Please reproduce all entries word for word and omit their pictures.

[[ Input data, beginning ]]

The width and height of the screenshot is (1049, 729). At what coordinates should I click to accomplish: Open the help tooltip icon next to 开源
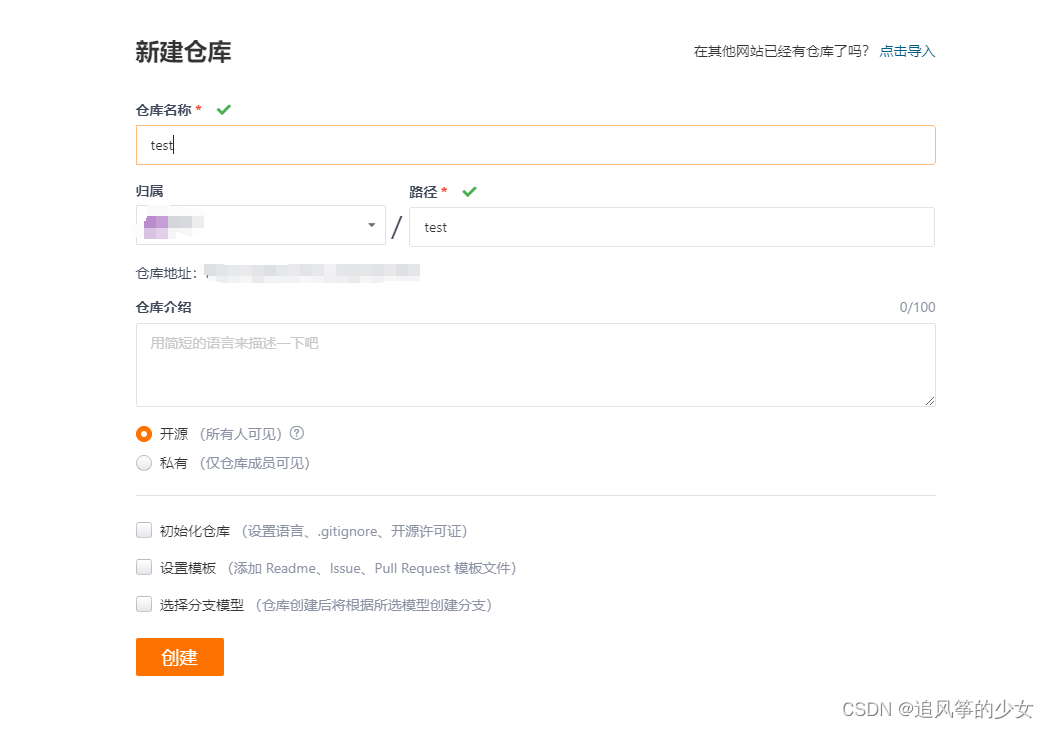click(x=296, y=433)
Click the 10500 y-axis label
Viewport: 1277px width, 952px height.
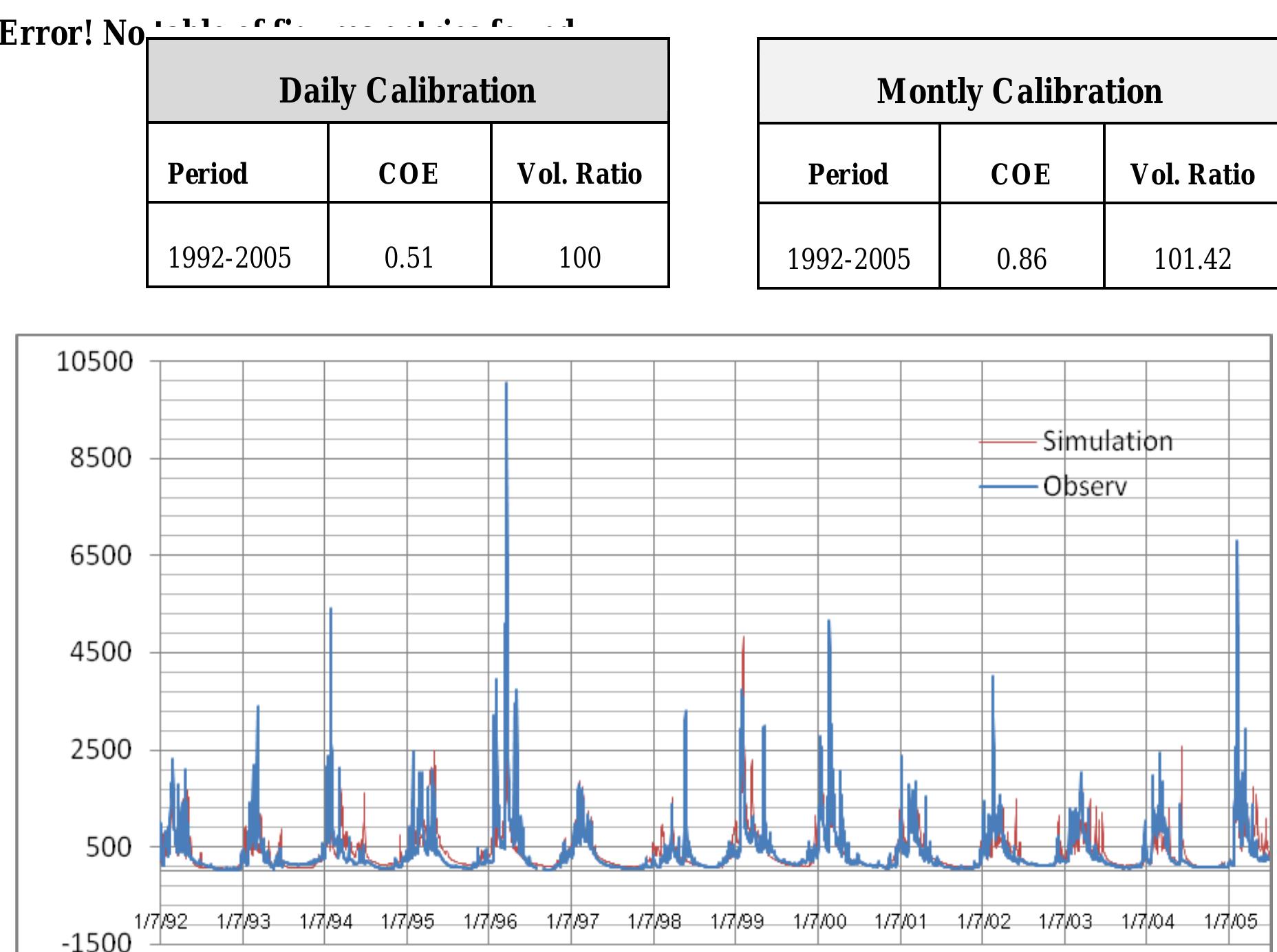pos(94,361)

[[ Input data, end ]]

Reply:
The width and height of the screenshot is (1049, 729). At what coordinates should I click to accomplish: Open the help tooltip icon next to 开源
click(x=296, y=433)
Click the 10500 y-axis label
Viewport: 1277px width, 952px height.
pos(94,361)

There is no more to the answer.